Pero el coronavirus, el tiempo de lectura, el inventario de “buenos libros” que le ayudaron a no suicidarse cuando descubrió que su padre estaba vivo “y me llevó a vivir con él y me hizo descubrir la soledad y el miedo”, son sólo una excusa para rendirle un sentido homenaje a quien le enseñó a leer en seis meses con rondas de alegría, cantando y bailando, repitiendo las lecciones, el abecedario y las conjugaciones. Lo cuenta Vargas Llosa en el más reciente artículo que publica cada 15 días en la prensa mundial.
Primero el aprendizaje y después el hábito de la lectura. Y con esta, dice, el ensanchamiento del mundo, que era muy chiquito en Cochabamba. Y todo por obra, paciencia y método, de aquel hombre, aquel maestro, aquel hermano, de “cabellos blancos y unos ojos dulces entrañables”.
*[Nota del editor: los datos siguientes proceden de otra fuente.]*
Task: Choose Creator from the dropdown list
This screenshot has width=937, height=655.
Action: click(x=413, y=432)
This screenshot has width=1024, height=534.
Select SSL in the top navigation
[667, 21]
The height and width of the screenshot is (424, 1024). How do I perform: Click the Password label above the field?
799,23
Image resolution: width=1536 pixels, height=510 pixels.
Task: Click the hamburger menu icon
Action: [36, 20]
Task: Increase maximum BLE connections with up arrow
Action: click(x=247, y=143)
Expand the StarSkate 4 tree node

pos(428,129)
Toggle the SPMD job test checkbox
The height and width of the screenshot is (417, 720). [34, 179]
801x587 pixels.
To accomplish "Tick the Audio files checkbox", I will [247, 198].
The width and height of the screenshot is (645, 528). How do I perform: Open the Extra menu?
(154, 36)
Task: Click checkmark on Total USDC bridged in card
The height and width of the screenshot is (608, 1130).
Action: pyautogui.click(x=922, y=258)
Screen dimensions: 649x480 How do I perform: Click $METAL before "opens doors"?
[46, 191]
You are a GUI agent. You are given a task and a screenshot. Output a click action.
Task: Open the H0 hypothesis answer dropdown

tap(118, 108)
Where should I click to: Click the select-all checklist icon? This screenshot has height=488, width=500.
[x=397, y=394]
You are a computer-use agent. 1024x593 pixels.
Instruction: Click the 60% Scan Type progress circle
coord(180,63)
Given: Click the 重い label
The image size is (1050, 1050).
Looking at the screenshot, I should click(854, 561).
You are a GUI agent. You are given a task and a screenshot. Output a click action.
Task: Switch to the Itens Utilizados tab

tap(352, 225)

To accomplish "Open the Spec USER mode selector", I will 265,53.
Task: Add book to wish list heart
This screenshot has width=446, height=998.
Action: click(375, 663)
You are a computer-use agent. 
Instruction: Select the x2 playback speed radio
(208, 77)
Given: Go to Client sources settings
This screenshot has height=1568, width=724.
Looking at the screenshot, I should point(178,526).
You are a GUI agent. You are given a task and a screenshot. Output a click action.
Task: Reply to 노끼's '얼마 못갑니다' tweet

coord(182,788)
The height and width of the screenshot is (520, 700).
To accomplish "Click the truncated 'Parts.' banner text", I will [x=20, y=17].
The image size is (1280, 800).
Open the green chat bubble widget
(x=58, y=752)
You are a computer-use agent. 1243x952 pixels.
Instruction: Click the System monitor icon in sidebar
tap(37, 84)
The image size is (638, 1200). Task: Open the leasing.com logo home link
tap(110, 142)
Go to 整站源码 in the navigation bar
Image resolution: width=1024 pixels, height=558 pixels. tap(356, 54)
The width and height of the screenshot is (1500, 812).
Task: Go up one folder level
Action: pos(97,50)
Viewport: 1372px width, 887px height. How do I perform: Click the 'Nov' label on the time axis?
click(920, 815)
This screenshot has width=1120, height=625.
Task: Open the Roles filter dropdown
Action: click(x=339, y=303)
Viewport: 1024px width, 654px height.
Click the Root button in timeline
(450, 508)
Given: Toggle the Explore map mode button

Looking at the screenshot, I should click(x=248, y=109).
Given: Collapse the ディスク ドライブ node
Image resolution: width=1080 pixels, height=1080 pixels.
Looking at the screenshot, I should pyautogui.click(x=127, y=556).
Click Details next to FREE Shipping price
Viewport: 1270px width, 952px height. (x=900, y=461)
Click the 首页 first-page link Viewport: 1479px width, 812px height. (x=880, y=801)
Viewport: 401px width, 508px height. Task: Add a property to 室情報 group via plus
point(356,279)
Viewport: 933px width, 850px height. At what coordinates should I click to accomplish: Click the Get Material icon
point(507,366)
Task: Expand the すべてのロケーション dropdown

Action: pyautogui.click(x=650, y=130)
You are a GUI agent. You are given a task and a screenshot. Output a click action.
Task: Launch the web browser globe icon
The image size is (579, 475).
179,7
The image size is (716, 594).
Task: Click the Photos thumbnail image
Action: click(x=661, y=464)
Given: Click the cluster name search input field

El hermano Justiniano es el hombre. Es el maestro. “Era un ángel caído en tierra”. Le presentó a quienes iban a ser los compañeros, los amigos de clases. Eran los tiempos de Cochabamba en el colegio La Salle. Uno, dos, tres, varios amigos. Y entre todos, uno de nombre Mario Zapata, “el más querido”, el hijo del fotógrafo de la ciudad, el que documentaba las fiestas, los matrimonios, los cumpleaños, las primeras comuniones. A Mario Zapata, dice Vargas Llosa, “lo matarían de una puñalada tiempo después… Y como era el niño más pacífico del mundo, siempre he pensado que su horrible muerte fue por defender el honor de una muchacha”.